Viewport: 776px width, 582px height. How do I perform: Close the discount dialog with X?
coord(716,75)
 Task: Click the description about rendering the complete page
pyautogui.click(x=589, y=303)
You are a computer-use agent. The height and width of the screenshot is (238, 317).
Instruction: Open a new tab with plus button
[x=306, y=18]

---

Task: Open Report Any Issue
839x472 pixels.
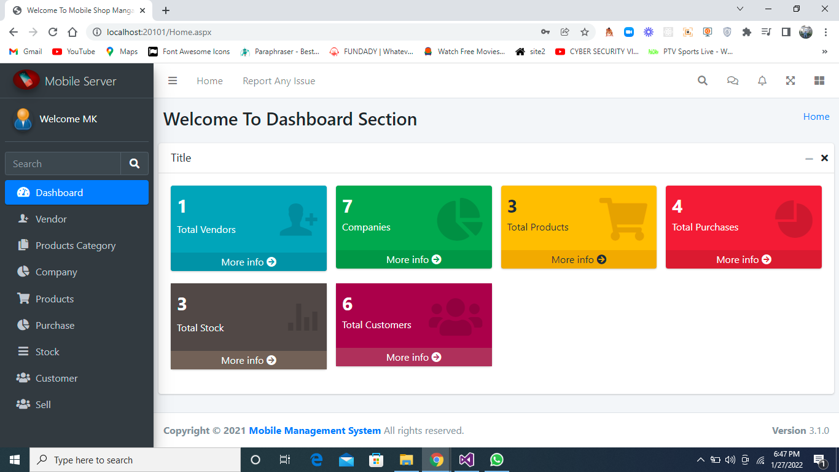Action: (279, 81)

■ **Task statement**: Copy out precisely the lines from the line with "Viewport: 776px width, 582px" to the line with "You are a computer-use" in the material above, including those two lines and omitting all the rest.

■ **Answer to this exercise**:
Viewport: 776px width, 582px height. How do I perform: Close the discount dialog with X?
coord(716,75)
 Task: Click the description about rendering the complete page
pyautogui.click(x=589, y=303)
You are a computer-use agent. The height and width of the screenshot is (238, 317).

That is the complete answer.